The new religions worked because they established the belief that there was a deity up there watching each and every one of us, who kept a kind of score card as to how well we observed His law. And there was a heaven waiting for those of us who that passed, and a hell for the others. Accountability followed by rewards or punishment, and no escape for the cheaters. But how did you know that someone you didn’t know was going to follow the same rules that governed your own moral behavior? Well, if he or she subscribed to the ritual observances and other manifestations of your belief system, if he or she prayed or fasted or took communion or whatever in the prescribed manner, you were entitled to assume that until proven otherwise, that individual shared your belief that there was a system of rewards and punishments up there somewhere. As long as you shared this belief, that in itself constituted a basis for trust.

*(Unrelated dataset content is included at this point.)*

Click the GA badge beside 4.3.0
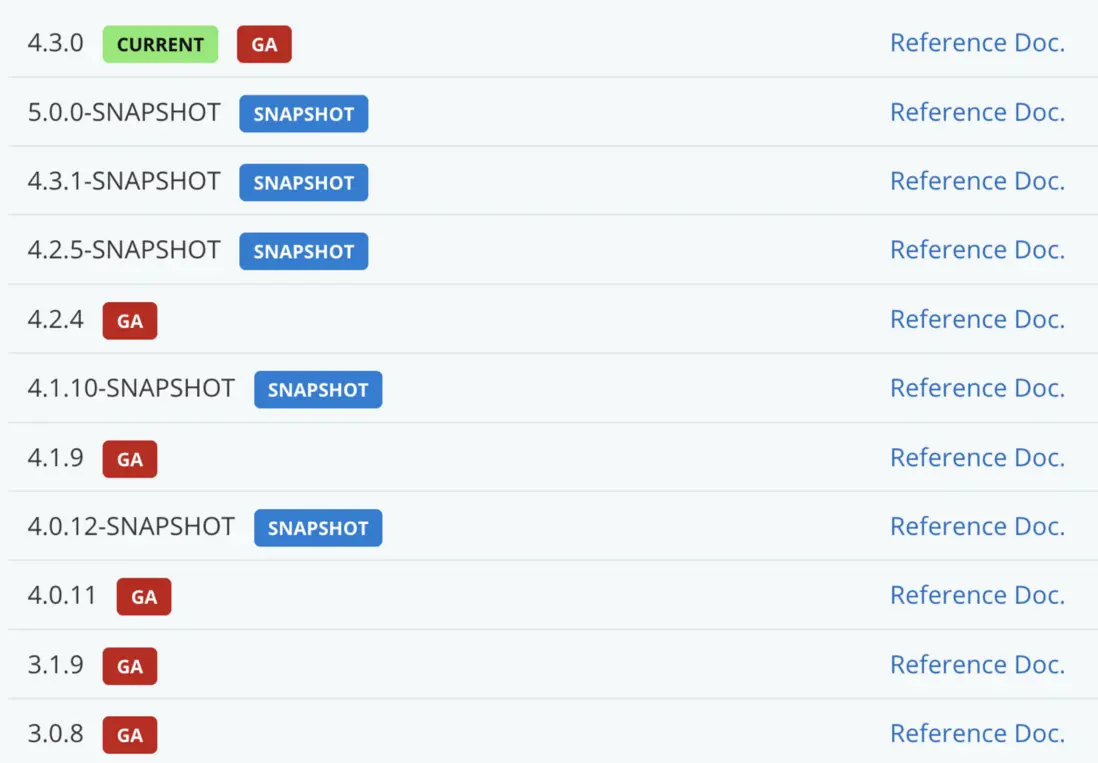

This helps account for the tenacity with which the orthodox Christian believer confronts atheism. According to polls, atheists rank down with pederasts and other outcasts in terms of acceptability for high public office. Since we openly do not believe in God what do we believe in? What can we offer as assurance we can be trusted?
Fortunately, the true believers in our society no longer command the overwhelming majority they used to, and their numbers are shrinking, at least proportionally. However, I would submit that getting them to trust us remains a major challenge. We need to understand where this mistrust is coming from if we are to meet this challenge intelligently and, yes, humanely. After all, they are where we are coming from. We are like kids coming home from college to a family that never had anyone in college before. Patience and sympathy are indicated.
But we also have to have a belief system of our own. We are, after all, not rootless any more than they are. We believe in humanity and put our trust in our collective ability to solve the world’s problems using science and reason. Is this not reason to trust us, if we are true to this belief?
Note: Peter Turchin’s new book, Ultrasociety, spells out the trust argument as it applies to the great monotheistic religions. I am indebted to him for fleshing out that point for me.